Whether we are justified in treating very elderly patients with β blockers is, as yet, not absolutely clear. However, if patients are in other respects similar to those in CIBIS II, there is no apparent reason why they should not also be started on treatment, providing systems are in place to ensure safety.

The most robust results were seen in patients with moderate heart failure and in those with ischaemic heart disease. However, certainly in MERIT where there is a non-ischaemic cause, and also in CIBIS II where some of the causes were unknown, a large number of patients would also have ischaemic heart disease. Recent results show remarkable similarities.


A different system is needed in order to implement β blocker treatment for patients with moderate heart failure in the community. We would probably recommend that patients are initiated on treatment and followed up with at least some element of specialist supervision, and achieving this is going to be important.

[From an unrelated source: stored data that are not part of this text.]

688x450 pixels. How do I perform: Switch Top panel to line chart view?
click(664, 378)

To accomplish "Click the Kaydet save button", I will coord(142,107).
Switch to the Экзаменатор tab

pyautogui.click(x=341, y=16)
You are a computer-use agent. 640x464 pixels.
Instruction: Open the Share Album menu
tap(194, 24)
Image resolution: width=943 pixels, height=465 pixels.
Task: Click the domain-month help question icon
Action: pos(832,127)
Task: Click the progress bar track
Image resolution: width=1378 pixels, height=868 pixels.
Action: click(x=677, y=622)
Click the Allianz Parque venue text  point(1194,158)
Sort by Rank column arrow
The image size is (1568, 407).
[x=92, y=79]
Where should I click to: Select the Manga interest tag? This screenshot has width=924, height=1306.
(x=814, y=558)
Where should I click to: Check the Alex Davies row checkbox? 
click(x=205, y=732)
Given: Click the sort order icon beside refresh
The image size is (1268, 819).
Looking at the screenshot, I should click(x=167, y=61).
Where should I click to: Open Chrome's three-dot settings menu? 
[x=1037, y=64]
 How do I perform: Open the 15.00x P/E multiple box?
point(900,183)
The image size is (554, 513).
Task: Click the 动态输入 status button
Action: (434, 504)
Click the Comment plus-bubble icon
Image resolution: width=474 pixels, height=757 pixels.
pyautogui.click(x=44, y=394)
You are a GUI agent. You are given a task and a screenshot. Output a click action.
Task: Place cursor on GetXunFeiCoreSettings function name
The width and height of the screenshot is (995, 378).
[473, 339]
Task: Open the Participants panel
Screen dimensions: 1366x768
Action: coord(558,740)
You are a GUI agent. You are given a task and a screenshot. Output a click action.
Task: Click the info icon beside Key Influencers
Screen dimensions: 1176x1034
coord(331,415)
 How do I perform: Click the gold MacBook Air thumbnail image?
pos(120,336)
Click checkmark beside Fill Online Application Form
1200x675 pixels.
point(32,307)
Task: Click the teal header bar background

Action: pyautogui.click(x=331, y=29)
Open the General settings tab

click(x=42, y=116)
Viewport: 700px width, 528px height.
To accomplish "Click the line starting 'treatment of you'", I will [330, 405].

This does not necessarily mean that patients must always be under the care of specialists, but there needs to be an element of the specialist system in primary care. This may, for example, be provided by the use of liaison heart failure nurses to bridge the interface between hospital clinic and community.

Transferring trial results into clinical practice will require a re-evaluation of how we manage heart failure. It is important to complete the evidence based spectrum of benefit. For this we need more data from the elderly and from those with very severe forms of heart failure. This issue is being addressed in part by COPERNICUS (carvedilol prospective randomised cumulative survival trial), a study of carvedilol in patients with severe heart failure.12There are also trials in progress involving patients with heart failure and left ventricular dysfunction after myocardial infarction.

The β blocker evaluation survival trial (BEST) is the study of bucindolol in patients with heart failure.13 The entry criteria seem to be very similar to CIBIS II, in that the patients have NYHA class III and IV heart failure. However, this trial has recently been stopped because of an absence of significant survival advantage in the bucindolol treatment group. The issue of treating patients in the community is important because there are many with the substrates for heart failure who might also respond well to β blocker treatment. However, we cannot yet assume this and the area needs to be researched further before treatment is widely used.